The center is hated, but whether overtly or covertly it finds some ways to hold.
So maybe we will have a long-term shift to either the right or the left, as seems to have happened in eastern Europe with the rise of nationalist parties. But maybe we are just in for more stasis. One version of that status quo might look like this:
There are plenty of historical precedents for a situation in which a system stalemates or stagnates for generations, where revolts and reform programs founder again and again, where a disliked or despised elite holds on to power for a long time against divided and chaotic forms of populism.

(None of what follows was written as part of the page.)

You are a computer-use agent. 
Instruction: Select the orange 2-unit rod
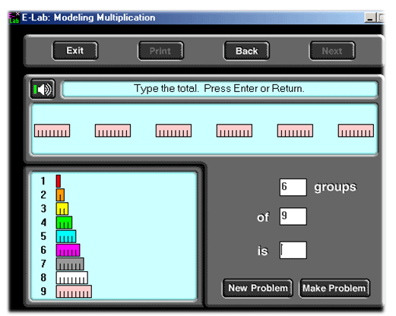[60, 194]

In a recent essay for American Affairs, Michael Lind describes a version of this scenario for our era — a possible Western future in which the presently besieged establishment, “with its near-monopoly of wealth, political power, expertise and media influence, completely and successfully represses the numerically greater but politically weaker working-class majority. If that is the case, the future North America and Europe may look a lot like Brazil and Mexico, with nepotistic oligarchies clustered in a few fashionable metropolitan areas but surrounded by a derelict, depopulated, and despised ‘hinterland.’”
I know some of my friends are thinking in that direction: if the people can't be trusted not to vote for buffoonish ideologues, then they need to be marginalized so the elite can get on with running things in a sensible way.

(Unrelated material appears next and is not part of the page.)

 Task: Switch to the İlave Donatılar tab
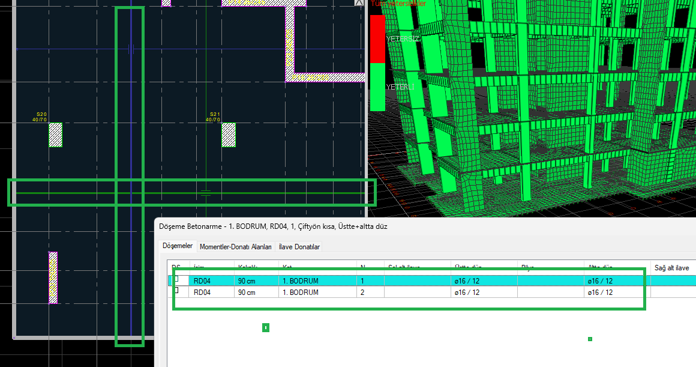pyautogui.click(x=299, y=247)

I don't think, though, that such a scenario could unfold in America, at least not any more so than it did over the first half of my life. The American elite is very strongly divided against itself, and the temptation to go demagogue and rally the masses against the other side is too powerful to resist.

I also expect stagnation in American politics rather than some radical shift to the right or the left, but I don't see anything so dramatic as Lind imagines. Just more of the same.

2 comments:

G. Verloren said...

The determinant will likely be economics.

If the middle class keeps disappearing, if healthcare remains expensive or unavailable to most of the country, if the lower half of the job spectrum keeps getting worse and worse despite the overall economy appearing healthy, et cetera, people are eventually going to get fed up and take drastic action.

Centrism works well when the country works well. But as the Baby Boomers die off and the depressed and overworked Millenials step up to take their place, the political mood is going to swing very strongly if people don't get back to a place where the status quo is tolerable again.

Unknown said...

One of the merits of Douthat's essay is that of taking what the populist left and the populist right say they stand for seriously. Too often pundits try to explain away the real differences between left and right by analyses about a common desire for change.

One reason why left and right populism are mutually incompatible is the element of ethnic identity that is today a crucial element on both sides. Another is that each side is defined in significant part by its hostility to the other--that is, a major factor uniting those on the right is that they don't like the left, and vice versa.